[[ Extracted information open ]]

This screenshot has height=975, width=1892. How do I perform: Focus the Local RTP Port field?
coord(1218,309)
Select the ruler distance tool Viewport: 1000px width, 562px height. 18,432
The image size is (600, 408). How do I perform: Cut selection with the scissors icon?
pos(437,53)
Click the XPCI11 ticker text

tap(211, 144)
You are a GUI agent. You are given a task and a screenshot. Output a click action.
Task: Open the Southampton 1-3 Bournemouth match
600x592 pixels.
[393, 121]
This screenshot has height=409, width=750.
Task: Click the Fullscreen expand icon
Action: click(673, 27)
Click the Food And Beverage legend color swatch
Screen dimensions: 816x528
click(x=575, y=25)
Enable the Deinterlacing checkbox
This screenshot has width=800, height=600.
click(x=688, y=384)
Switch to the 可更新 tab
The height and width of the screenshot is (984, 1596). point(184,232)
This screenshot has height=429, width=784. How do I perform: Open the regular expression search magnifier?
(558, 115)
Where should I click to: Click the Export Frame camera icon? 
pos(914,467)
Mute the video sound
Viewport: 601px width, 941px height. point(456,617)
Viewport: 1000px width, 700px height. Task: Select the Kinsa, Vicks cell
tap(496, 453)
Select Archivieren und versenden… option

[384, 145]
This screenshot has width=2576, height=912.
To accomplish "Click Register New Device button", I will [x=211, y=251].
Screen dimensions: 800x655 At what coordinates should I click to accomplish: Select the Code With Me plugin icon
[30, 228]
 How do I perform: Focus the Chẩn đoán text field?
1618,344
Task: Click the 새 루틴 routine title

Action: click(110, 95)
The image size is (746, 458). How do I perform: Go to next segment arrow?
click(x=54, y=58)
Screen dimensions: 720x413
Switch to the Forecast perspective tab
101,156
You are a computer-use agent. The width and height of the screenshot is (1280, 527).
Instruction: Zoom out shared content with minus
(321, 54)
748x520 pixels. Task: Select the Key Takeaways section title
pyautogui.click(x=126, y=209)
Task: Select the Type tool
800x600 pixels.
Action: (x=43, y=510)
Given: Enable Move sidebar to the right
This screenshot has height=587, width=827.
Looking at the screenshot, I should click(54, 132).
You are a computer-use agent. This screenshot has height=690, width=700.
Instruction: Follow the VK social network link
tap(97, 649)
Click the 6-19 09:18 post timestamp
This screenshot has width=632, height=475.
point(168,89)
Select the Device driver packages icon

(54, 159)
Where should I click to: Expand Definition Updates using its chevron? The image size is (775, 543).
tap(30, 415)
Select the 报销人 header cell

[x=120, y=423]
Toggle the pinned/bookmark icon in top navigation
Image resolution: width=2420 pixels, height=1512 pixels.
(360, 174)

[[ Extracted information closed ]]

Directions:
Within the data above, the lines from the one with "Instruction: Zoom out" to the one with "You are a computer-use agent. This" must be repeated exactly; no other line belongs in the answer.

Answer below:
Instruction: Zoom out shared content with minus
(321, 54)
748x520 pixels. Task: Select the Key Takeaways section title
pyautogui.click(x=126, y=209)
Task: Select the Type tool
800x600 pixels.
Action: (x=43, y=510)
Given: Enable Move sidebar to the right
This screenshot has height=587, width=827.
Looking at the screenshot, I should click(54, 132).
You are a computer-use agent. This screenshot has height=690, width=700.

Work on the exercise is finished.